Cristi Puiu’s realism seeks to avoid what he calls the ‘demonstrative’ in film, something which is anathema to him. His film The Death of Mr Lazerescu (2005) challenges the nature of the observer’s gaze through the clinical examination – by medical staff in the film and by the audience – of a dying man as his being slowly ebbs away. However, his new film Aurora’s (2010) approach to realism is elliptic, informed by the technical decisions Puiu made with the film: lenses are used which don’t distort the image (the word for lens in many languages is ‘objective’), intending rather to capture something as close to reality as possible. Cameramen were asked to observe the characters as ‘a father looking at his child when it begins to walk’ and the camera’s fixed position cuts out the action on several occasions. Puiu finds this good, saying, ‘There are visual obstacles in real life.’

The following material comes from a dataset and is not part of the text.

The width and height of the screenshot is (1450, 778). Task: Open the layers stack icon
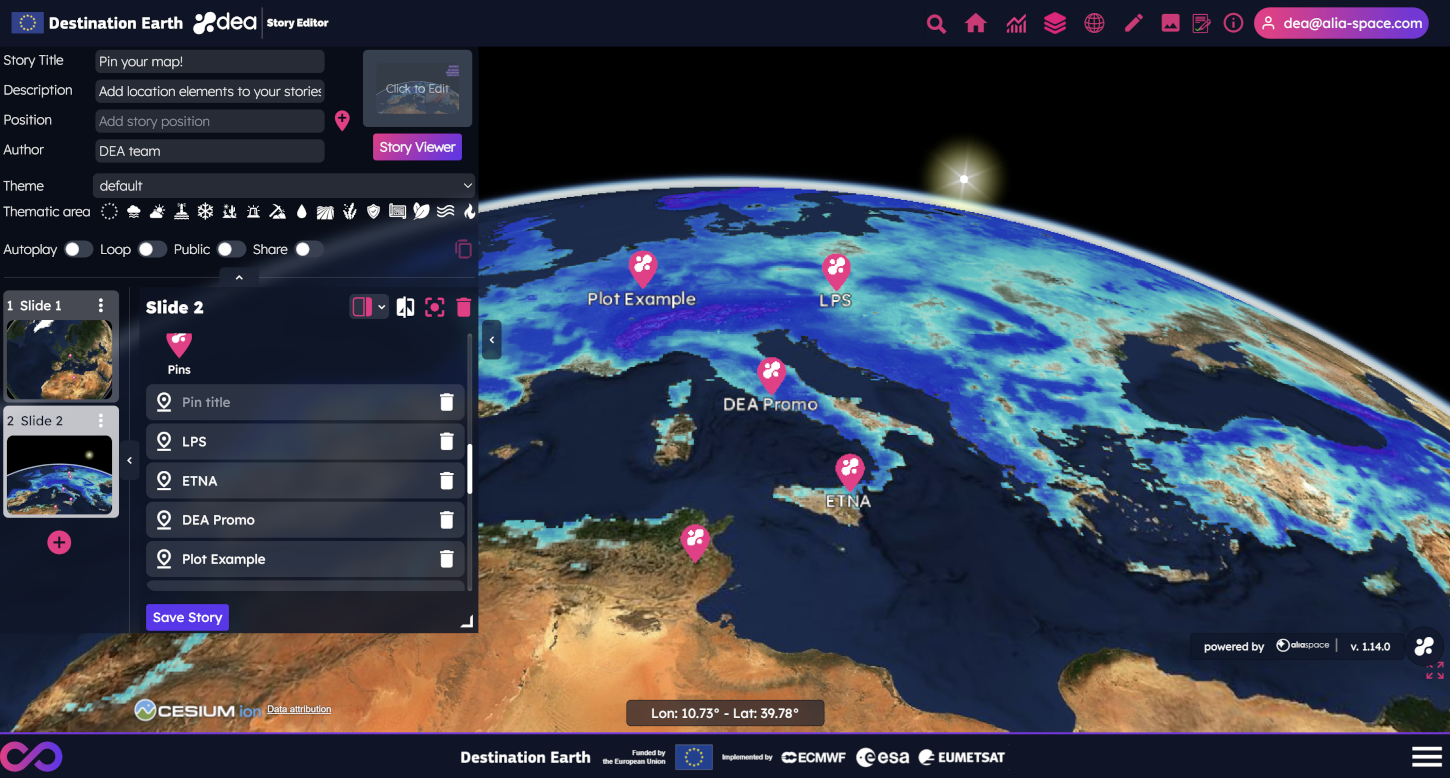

In one of the best known of the new wave films, the Palme d’Or winning 4 Months, 3 Days, 2 Weeks, the spectator is folded into the intimate experience of a set of disturbing events and thus rendered unable to judge the characters and their actions. In one scene the viewer is subtly invited to observe a family meal – taking a place at the table – as a silent participant heightening emotional involvement, before later, at the end of the film, being pushed out and separated from the characters behind a pane of glass. The main character then breaks the fourth wall, staring at the audience and reminding them of the different reality they inhabit – that of spectator.

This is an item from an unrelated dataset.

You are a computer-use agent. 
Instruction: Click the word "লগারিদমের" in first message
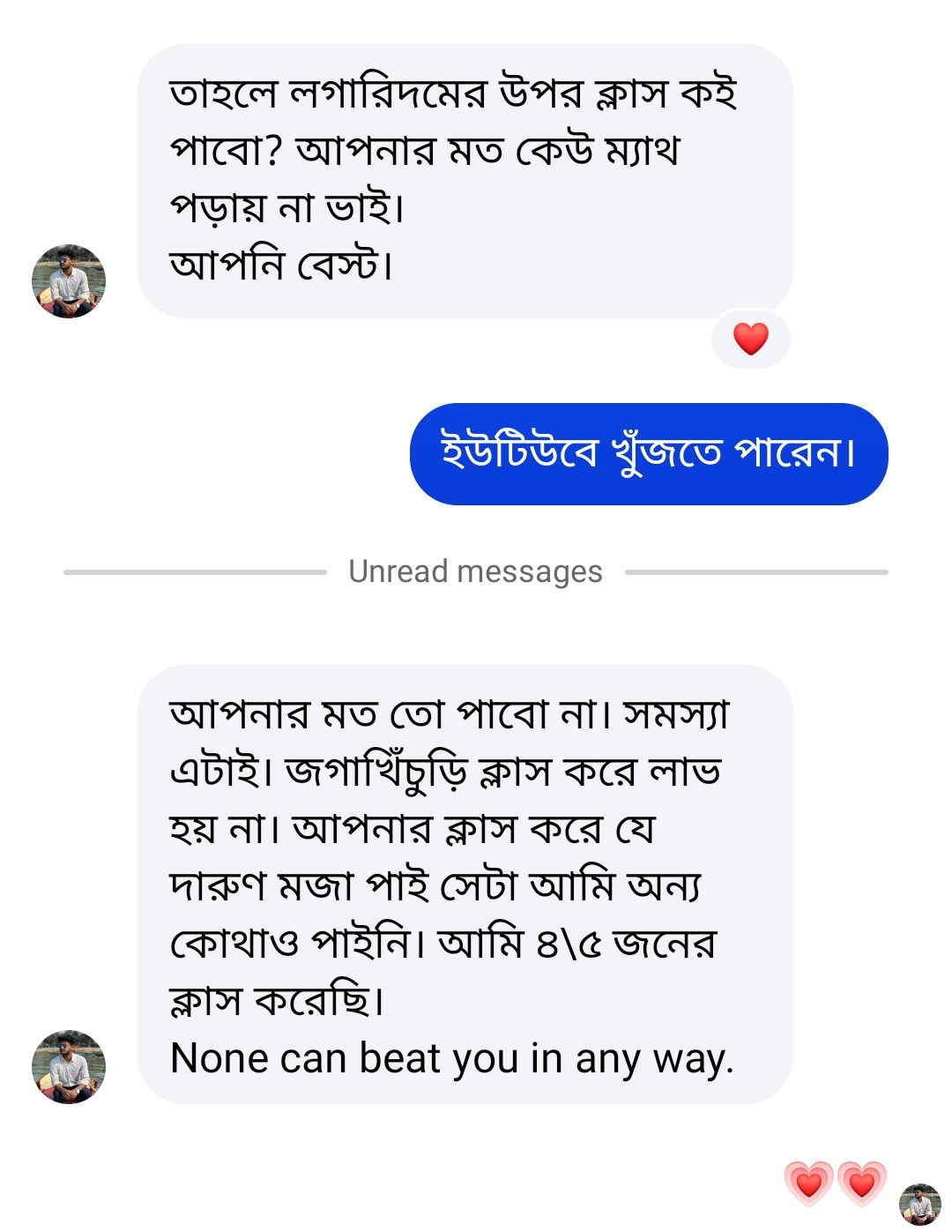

In a recent interview, Pintilie commented in his typical poetic style that, ‘When the ghosts are freed, no gates can keep them at bay.’ This could well refer to the convergent elements of truth and reality, past and present that are evident in Romania’s relatively young cinematic history. Many audiences, especially in Romania itself, have criticised the realism of the new wave as being ‘difficult’ and ‘boring’, complaining that they would rather escape reality through entertainment in cinema. In Pintilie’s The Oak, people are confronted with uncomfortable truths about reality, truths which threaten to hammer down the gates of a constructed view of the world and they react negatively, unwilling to heed them. Perhaps it is a natural and understandable response. Maybe, as a result, the experienced ennui is, as Romanian philosopher Emil Cioran wrote, ‘the echo in us of time tearing itself apart.’